Only the lines from the start of the data through the one containing "Task: Click the vertical scrollbar down arrow" belong in your answer; return them exactly.
━━━ Data provided ━━━
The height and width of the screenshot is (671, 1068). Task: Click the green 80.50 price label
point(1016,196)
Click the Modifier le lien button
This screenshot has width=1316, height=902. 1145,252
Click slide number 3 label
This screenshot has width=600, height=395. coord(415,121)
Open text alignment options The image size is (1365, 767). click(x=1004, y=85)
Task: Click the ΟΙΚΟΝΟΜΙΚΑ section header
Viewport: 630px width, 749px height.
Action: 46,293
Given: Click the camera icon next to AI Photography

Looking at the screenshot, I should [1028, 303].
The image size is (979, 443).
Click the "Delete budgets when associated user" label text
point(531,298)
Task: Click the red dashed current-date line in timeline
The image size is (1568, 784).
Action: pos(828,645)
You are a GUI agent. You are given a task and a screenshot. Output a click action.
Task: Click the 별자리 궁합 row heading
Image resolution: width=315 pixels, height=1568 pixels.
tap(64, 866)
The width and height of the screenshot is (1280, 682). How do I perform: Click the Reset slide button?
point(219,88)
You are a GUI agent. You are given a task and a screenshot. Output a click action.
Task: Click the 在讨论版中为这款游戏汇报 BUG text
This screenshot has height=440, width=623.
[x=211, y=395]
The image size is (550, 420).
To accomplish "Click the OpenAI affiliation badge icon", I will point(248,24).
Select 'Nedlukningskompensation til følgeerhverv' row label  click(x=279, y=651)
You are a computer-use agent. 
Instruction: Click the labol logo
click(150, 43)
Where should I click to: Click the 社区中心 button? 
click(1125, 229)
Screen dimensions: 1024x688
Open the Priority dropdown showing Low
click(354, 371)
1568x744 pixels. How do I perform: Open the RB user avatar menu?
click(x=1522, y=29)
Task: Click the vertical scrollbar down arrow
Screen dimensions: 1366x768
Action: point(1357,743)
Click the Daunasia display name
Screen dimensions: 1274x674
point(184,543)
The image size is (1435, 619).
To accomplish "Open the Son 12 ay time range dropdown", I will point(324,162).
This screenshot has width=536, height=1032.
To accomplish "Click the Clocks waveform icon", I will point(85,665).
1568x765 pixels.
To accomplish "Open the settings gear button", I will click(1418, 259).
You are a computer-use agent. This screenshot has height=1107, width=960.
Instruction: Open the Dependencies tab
━━━
- _Reply to the task_
The height and width of the screenshot is (671, 1068). Task: Click the green 80.50 price label
point(1016,196)
Click the Modifier le lien button
This screenshot has width=1316, height=902. 1145,252
Click slide number 3 label
This screenshot has width=600, height=395. coord(415,121)
Open text alignment options The image size is (1365, 767). click(x=1004, y=85)
Task: Click the ΟΙΚΟΝΟΜΙΚΑ section header
Viewport: 630px width, 749px height.
Action: 46,293
Given: Click the camera icon next to AI Photography

Looking at the screenshot, I should [1028, 303].
The image size is (979, 443).
Click the "Delete budgets when associated user" label text
point(531,298)
Task: Click the red dashed current-date line in timeline
The image size is (1568, 784).
Action: pos(828,645)
You are a GUI agent. You are given a task and a screenshot. Output a click action.
Task: Click the 별자리 궁합 row heading
Image resolution: width=315 pixels, height=1568 pixels.
tap(64, 866)
The width and height of the screenshot is (1280, 682). How do I perform: Click the Reset slide button?
point(219,88)
You are a GUI agent. You are given a task and a screenshot. Output a click action.
Task: Click the 在讨论版中为这款游戏汇报 BUG text
This screenshot has height=440, width=623.
[x=211, y=395]
The image size is (550, 420).
To accomplish "Click the OpenAI affiliation badge icon", I will point(248,24).
Select 'Nedlukningskompensation til følgeerhverv' row label  click(x=279, y=651)
You are a computer-use agent. 
Instruction: Click the labol logo
click(150, 43)
Where should I click to: Click the 社区中心 button? 
click(1125, 229)
Screen dimensions: 1024x688
Open the Priority dropdown showing Low
click(354, 371)
1568x744 pixels. How do I perform: Open the RB user avatar menu?
click(x=1522, y=29)
Task: Click the vertical scrollbar down arrow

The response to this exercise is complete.